> ABOUT THIS TASK: Set down the entries exactly. No line may differ from its source.

Stored records
★ ★ ★
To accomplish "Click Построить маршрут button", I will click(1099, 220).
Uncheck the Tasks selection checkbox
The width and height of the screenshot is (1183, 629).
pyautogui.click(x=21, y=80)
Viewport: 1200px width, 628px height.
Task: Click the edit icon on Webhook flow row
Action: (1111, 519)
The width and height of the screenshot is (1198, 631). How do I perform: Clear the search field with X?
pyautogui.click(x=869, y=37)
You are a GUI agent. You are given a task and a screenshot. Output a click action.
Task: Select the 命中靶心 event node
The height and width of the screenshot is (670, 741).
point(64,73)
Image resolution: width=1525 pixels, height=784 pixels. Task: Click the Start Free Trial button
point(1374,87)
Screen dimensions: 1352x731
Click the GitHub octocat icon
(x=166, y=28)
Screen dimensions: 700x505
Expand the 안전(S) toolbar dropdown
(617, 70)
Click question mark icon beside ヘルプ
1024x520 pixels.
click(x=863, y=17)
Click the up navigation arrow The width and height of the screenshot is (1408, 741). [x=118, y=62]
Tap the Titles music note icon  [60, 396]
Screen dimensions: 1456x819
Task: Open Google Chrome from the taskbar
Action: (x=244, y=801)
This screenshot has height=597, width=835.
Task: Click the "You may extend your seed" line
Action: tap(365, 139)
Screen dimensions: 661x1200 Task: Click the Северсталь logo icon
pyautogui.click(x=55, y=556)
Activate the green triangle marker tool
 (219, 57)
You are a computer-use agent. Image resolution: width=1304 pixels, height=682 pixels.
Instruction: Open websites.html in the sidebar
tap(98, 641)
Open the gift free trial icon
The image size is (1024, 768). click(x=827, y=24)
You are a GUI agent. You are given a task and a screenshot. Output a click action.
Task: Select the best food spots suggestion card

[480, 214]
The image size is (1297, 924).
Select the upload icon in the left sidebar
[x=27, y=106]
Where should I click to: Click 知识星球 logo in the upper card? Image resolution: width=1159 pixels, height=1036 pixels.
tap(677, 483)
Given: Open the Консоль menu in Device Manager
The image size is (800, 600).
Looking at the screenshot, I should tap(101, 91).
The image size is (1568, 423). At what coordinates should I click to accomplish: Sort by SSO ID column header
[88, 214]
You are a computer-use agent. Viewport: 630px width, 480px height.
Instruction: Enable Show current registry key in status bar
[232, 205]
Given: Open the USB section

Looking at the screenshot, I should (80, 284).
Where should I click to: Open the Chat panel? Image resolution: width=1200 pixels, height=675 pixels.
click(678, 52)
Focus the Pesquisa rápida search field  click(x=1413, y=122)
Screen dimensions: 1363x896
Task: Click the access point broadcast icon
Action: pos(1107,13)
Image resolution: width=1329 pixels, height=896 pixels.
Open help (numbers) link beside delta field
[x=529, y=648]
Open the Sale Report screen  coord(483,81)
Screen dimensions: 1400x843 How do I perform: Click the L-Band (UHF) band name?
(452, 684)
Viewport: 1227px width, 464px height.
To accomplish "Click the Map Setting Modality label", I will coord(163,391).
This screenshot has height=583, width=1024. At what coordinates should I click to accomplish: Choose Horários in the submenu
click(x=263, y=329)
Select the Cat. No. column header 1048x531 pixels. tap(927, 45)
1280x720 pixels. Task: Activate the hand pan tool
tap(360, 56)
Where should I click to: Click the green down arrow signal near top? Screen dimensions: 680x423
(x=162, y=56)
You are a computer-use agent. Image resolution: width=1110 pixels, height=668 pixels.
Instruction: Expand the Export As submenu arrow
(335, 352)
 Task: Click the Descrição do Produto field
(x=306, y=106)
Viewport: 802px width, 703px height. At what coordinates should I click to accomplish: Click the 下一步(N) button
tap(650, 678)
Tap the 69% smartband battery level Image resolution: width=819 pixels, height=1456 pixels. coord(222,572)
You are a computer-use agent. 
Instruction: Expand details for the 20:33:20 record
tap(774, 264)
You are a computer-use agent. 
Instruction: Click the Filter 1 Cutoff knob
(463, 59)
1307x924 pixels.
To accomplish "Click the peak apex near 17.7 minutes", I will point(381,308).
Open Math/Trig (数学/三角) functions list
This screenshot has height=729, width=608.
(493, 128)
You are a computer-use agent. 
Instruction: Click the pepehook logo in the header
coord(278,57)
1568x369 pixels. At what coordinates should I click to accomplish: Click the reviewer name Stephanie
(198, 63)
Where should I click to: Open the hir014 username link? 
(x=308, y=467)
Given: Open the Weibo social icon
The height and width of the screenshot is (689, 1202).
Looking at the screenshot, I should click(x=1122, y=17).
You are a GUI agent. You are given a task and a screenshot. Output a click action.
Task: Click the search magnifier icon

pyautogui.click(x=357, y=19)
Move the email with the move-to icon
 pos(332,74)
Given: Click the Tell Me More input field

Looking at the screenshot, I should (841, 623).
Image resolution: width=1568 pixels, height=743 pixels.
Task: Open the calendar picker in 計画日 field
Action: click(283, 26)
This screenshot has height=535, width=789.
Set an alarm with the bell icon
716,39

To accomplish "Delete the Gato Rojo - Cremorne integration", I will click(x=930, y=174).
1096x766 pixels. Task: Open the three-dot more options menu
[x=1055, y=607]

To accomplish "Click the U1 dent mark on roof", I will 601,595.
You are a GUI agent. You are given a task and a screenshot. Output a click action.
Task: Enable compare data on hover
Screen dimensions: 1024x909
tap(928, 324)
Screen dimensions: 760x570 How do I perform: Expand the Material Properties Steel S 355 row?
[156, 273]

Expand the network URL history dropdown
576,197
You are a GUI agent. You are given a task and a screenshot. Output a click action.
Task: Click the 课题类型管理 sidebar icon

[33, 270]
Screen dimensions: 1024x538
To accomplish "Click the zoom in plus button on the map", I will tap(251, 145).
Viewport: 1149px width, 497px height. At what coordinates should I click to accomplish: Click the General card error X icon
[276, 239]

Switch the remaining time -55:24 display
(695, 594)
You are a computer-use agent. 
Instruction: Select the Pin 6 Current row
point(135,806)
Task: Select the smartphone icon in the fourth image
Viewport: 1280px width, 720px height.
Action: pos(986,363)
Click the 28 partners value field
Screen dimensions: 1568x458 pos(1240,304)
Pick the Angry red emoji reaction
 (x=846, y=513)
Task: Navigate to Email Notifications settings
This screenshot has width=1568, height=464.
★ ★ ★
> RESULT OF THIS TASK:
To accomplish "Click Построить маршрут button", I will click(1099, 220).
Uncheck the Tasks selection checkbox
The width and height of the screenshot is (1183, 629).
pyautogui.click(x=21, y=80)
Viewport: 1200px width, 628px height.
Task: Click the edit icon on Webhook flow row
Action: (1111, 519)
The width and height of the screenshot is (1198, 631). How do I perform: Clear the search field with X?
pyautogui.click(x=869, y=37)
You are a GUI agent. You are given a task and a screenshot. Output a click action.
Task: Select the 命中靶心 event node
The height and width of the screenshot is (670, 741).
point(64,73)
Image resolution: width=1525 pixels, height=784 pixels. Task: Click the Start Free Trial button
point(1374,87)
Screen dimensions: 1352x731
Click the GitHub octocat icon
(x=166, y=28)
Screen dimensions: 700x505
Expand the 안전(S) toolbar dropdown
(617, 70)
Click question mark icon beside ヘルプ
1024x520 pixels.
click(x=863, y=17)
Click the up navigation arrow The width and height of the screenshot is (1408, 741). [x=118, y=62]
Tap the Titles music note icon  [60, 396]
Screen dimensions: 1456x819
Task: Open Google Chrome from the taskbar
Action: (x=244, y=801)
This screenshot has height=597, width=835.
Task: Click the "You may extend your seed" line
Action: tap(365, 139)
Screen dimensions: 661x1200 Task: Click the Северсталь logo icon
pyautogui.click(x=55, y=556)
Activate the green triangle marker tool
 (219, 57)
You are a computer-use agent. Image resolution: width=1304 pixels, height=682 pixels.
Instruction: Open websites.html in the sidebar
tap(98, 641)
Open the gift free trial icon
The image size is (1024, 768). click(x=827, y=24)
You are a GUI agent. You are given a task and a screenshot. Output a click action.
Task: Select the best food spots suggestion card

[480, 214]
The image size is (1297, 924).
Select the upload icon in the left sidebar
[x=27, y=106]
Where should I click to: Click 知识星球 logo in the upper card? Image resolution: width=1159 pixels, height=1036 pixels.
tap(677, 483)
Given: Open the Консоль menu in Device Manager
The image size is (800, 600).
Looking at the screenshot, I should tap(101, 91).
The image size is (1568, 423). At what coordinates should I click to accomplish: Sort by SSO ID column header
[88, 214]
You are a computer-use agent. Viewport: 630px width, 480px height.
Instruction: Enable Show current registry key in status bar
[232, 205]
Given: Open the USB section

Looking at the screenshot, I should (80, 284).
Where should I click to: Open the Chat panel? Image resolution: width=1200 pixels, height=675 pixels.
click(678, 52)
Focus the Pesquisa rápida search field  click(x=1413, y=122)
Screen dimensions: 1363x896
Task: Click the access point broadcast icon
Action: pos(1107,13)
Image resolution: width=1329 pixels, height=896 pixels.
Open help (numbers) link beside delta field
[x=529, y=648]
Open the Sale Report screen  coord(483,81)
Screen dimensions: 1400x843 How do I perform: Click the L-Band (UHF) band name?
(452, 684)
Viewport: 1227px width, 464px height.
To accomplish "Click the Map Setting Modality label", I will coord(163,391).
This screenshot has height=583, width=1024. At what coordinates should I click to accomplish: Choose Horários in the submenu
click(x=263, y=329)
Select the Cat. No. column header 1048x531 pixels. tap(927, 45)
1280x720 pixels. Task: Activate the hand pan tool
tap(360, 56)
Where should I click to: Click the green down arrow signal near top? Screen dimensions: 680x423
(x=162, y=56)
You are a computer-use agent. Image resolution: width=1110 pixels, height=668 pixels.
Instruction: Expand the Export As submenu arrow
(335, 352)
 Task: Click the Descrição do Produto field
(x=306, y=106)
Viewport: 802px width, 703px height. At what coordinates should I click to accomplish: Click the 下一步(N) button
tap(650, 678)
Tap the 69% smartband battery level Image resolution: width=819 pixels, height=1456 pixels. coord(222,572)
You are a computer-use agent. 
Instruction: Expand details for the 20:33:20 record
tap(774, 264)
You are a computer-use agent. 
Instruction: Click the Filter 1 Cutoff knob
(463, 59)
1307x924 pixels.
To accomplish "Click the peak apex near 17.7 minutes", I will point(381,308).
Open Math/Trig (数学/三角) functions list
This screenshot has height=729, width=608.
(493, 128)
You are a computer-use agent. 
Instruction: Click the pepehook logo in the header
coord(278,57)
1568x369 pixels. At what coordinates should I click to accomplish: Click the reviewer name Stephanie
(198, 63)
Where should I click to: Open the hir014 username link? 
(x=308, y=467)
Given: Open the Weibo social icon
The height and width of the screenshot is (689, 1202).
Looking at the screenshot, I should click(x=1122, y=17).
You are a GUI agent. You are given a task and a screenshot. Output a click action.
Task: Click the search magnifier icon

pyautogui.click(x=357, y=19)
Move the email with the move-to icon
 pos(332,74)
Given: Click the Tell Me More input field

Looking at the screenshot, I should (841, 623).
Image resolution: width=1568 pixels, height=743 pixels.
Task: Open the calendar picker in 計画日 field
Action: click(283, 26)
This screenshot has height=535, width=789.
Set an alarm with the bell icon
716,39

To accomplish "Delete the Gato Rojo - Cremorne integration", I will click(x=930, y=174).
1096x766 pixels. Task: Open the three-dot more options menu
[x=1055, y=607]

To accomplish "Click the U1 dent mark on roof", I will 601,595.
You are a GUI agent. You are given a task and a screenshot. Output a click action.
Task: Enable compare data on hover
Screen dimensions: 1024x909
tap(928, 324)
Screen dimensions: 760x570 How do I perform: Expand the Material Properties Steel S 355 row?
[156, 273]

Expand the network URL history dropdown
576,197
You are a GUI agent. You are given a task and a screenshot. Output a click action.
Task: Click the 课题类型管理 sidebar icon

[33, 270]
Screen dimensions: 1024x538
To accomplish "Click the zoom in plus button on the map", I will tap(251, 145).
Viewport: 1149px width, 497px height. At what coordinates should I click to accomplish: Click the General card error X icon
[276, 239]

Switch the remaining time -55:24 display
(695, 594)
You are a computer-use agent. 
Instruction: Select the Pin 6 Current row
point(135,806)
Task: Select the smartphone icon in the fourth image
Viewport: 1280px width, 720px height.
Action: pos(986,363)
Click the 28 partners value field
Screen dimensions: 1568x458 pos(1240,304)
Pick the Angry red emoji reaction
 (x=846, y=513)
Task: Navigate to Email Notifications settings
This screenshot has width=1568, height=464.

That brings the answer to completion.